The
sieve of
Eratosthenes finds prime numbers by creating a list of numbers, taking the smallest number in this list that is not stroken out and striking out all of its multiples, then going on to the next number that is not stroken out and so on.
For example, if the starting list is (2, 3, 4, 5, 6, 7, 8, 9) (we do leave out 1, because it is not a prime), then the first number from the list is 2, and therefore 4, 6 and 8 cannot be primes and are removed from the list: 2 is prime, and the list is now (3, 5, 7, 9). Lowest number from the list is 3, and therefore 6 and 9 cannot be primes, leaving (5, 7) and so on.
We implement this with a TEMPORARY TABLE work which contains the numbers we want to work with, and a result table prim, in which we will store the found primes.
The basic framework for a stored procedure is
DROP PROCEDURE IF EXISTS primes;
DELIMITER //
CREATE PROCEDURE primes(IN count bigint)
LANGUAGE SQL
SQL SECURITY INVOKER
DETERMINISTIC
BEGIN
END;
//
DELIMITER ;
That is, first we drop the procedure we want to create, if it already exists. That way we will not get an error if it does not already exist, and we won't get an error when we want to redefine it. A stored procedure must be entered as a single command, but the individual commands in it are terminated with ";" as usual. Thus we have to change the system delimiter from the usual ";" to something else. I chose "//" here. All between DELIMITER // and the closing // is the procedure proper.

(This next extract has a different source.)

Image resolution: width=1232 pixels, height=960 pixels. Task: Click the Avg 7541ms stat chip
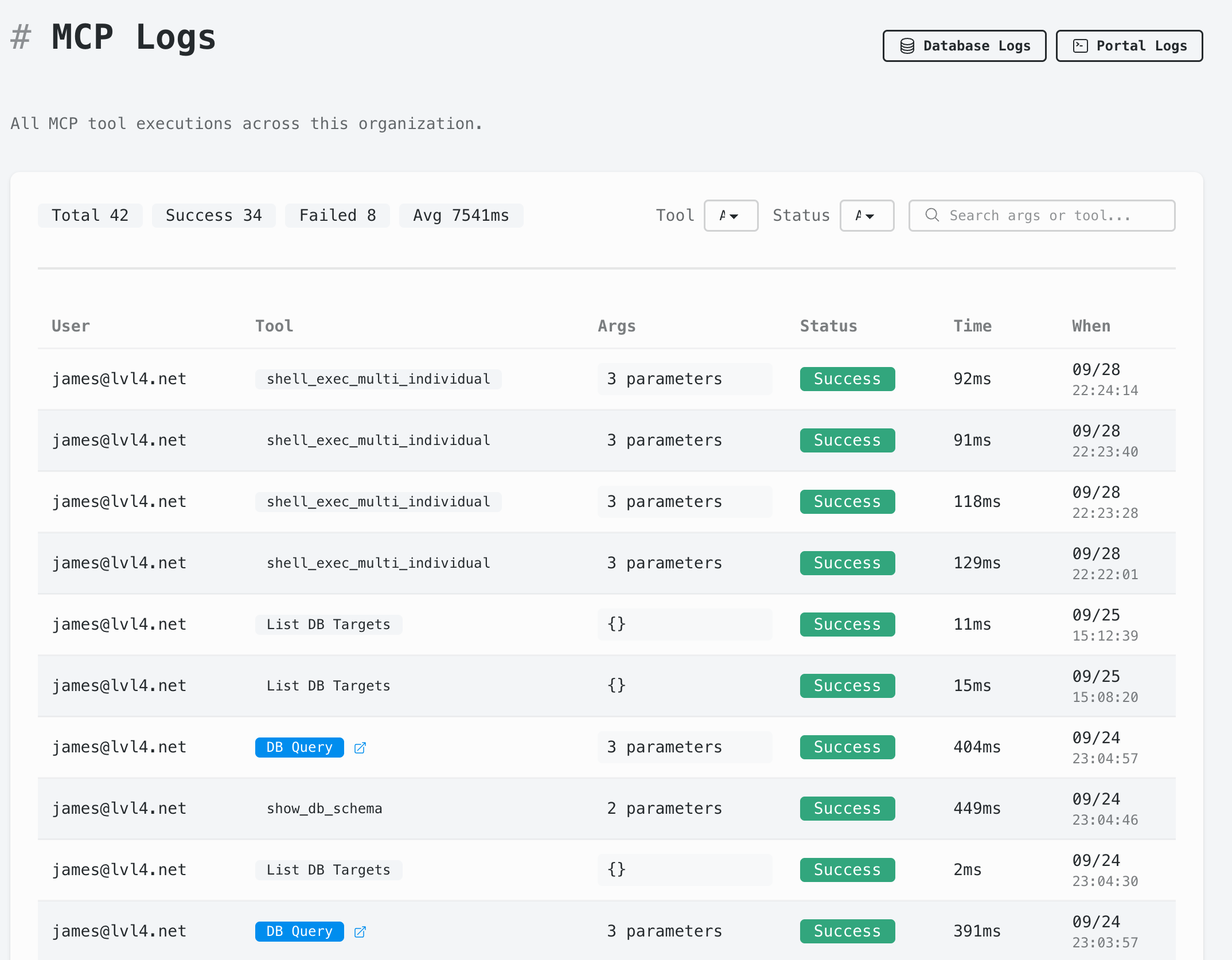(x=461, y=215)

A stored procedure consists of a CREATE PROCEDURE statement that declares a procedure head and the procedure body which has to be a simple statement or a compound statement enclosed in BEGIN and END. The procedure head states the parameters of the procedure and the different options for it. We supply one parameter, which is an input parameter ("IN") named 'count' of the SQL type bigint. 'count' is the upper limit to which we want to search for primes, starting at 2.

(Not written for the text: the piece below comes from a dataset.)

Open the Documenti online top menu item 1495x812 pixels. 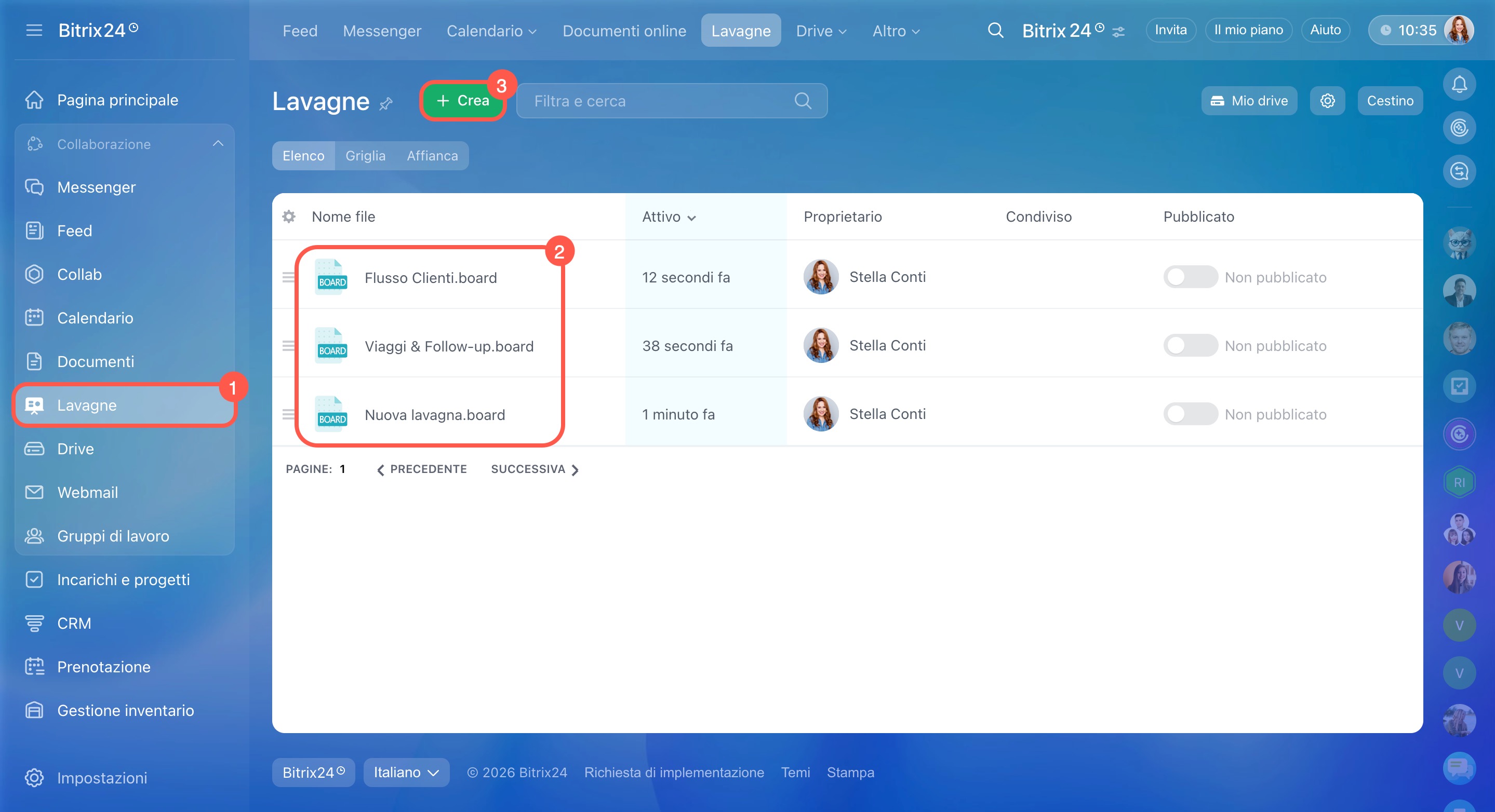coord(624,31)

Our stored procedure language will be SQL, and we declare it. Actually, we do not have to declare it, because the only language MySQL understands currently is SQL, and that's why we made it the default. :) But for compatibility with other database systems, and because it is good manners we include the language declaration anyway.
A stored procedure can run with the access permission of the user that called it, the INVOKER, or it can behave like a Unix program with Set User ID bit set. The latter is called DEFINER rights in SQL. Unfortunately, the default is SQL SECURITY DEFINER, which from a security point of view is like making any program in your Unix systems Set User ID by default, so it is good practice to declare SQL SECURTY INVOKER just to make sure no unintended privilege escalation happens.
For good measure we also declare the procedure as DETERMINISTIC, that is, having the same result every time it is being called. We should not do this if we use time or random functions or other things apart from call parameters that influence the result. The DETERMINSTIC hint can be useful for the optimizer in the future, but currently it is just being ignored.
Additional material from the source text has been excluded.